- **Work instruction**: Locate the word "Indonesia" in the entries below, then gather every line that holds it.

++++++++++++++++++++

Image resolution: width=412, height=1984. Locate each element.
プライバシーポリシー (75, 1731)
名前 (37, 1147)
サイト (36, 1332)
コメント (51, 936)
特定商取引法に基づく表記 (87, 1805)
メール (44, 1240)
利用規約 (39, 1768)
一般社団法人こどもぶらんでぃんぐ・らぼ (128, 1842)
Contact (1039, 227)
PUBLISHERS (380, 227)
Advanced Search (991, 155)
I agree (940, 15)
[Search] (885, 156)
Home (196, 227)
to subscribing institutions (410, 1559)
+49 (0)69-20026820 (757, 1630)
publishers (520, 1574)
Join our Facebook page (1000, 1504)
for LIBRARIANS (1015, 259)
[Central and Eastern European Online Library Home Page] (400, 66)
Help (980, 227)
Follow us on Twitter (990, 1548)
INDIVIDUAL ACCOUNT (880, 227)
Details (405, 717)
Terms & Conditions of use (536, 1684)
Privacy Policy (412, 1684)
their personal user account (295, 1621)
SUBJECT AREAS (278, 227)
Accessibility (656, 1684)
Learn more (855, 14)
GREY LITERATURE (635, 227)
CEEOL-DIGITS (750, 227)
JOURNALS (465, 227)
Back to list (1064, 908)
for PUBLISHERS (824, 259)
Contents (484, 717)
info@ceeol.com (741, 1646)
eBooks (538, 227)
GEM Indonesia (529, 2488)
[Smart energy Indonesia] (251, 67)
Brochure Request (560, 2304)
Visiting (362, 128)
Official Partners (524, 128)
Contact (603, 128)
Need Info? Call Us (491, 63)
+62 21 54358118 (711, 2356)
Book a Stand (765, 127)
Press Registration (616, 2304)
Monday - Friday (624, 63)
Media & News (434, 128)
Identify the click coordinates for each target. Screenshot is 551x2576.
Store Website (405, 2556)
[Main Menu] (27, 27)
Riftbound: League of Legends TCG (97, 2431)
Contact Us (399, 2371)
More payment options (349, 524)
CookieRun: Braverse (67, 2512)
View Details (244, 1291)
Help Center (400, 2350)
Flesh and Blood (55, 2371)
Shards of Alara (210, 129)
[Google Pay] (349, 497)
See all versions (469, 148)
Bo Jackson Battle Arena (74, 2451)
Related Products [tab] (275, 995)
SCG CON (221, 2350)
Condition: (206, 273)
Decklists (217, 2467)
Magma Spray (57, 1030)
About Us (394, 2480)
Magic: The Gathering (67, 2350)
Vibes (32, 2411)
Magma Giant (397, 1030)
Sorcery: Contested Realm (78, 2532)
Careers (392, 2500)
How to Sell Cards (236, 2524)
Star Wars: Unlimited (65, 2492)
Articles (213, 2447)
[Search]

++++++++++++++++++++

- **Answer section**:
GEM Indonesia (529, 2488)
[Smart energy Indonesia] (251, 67)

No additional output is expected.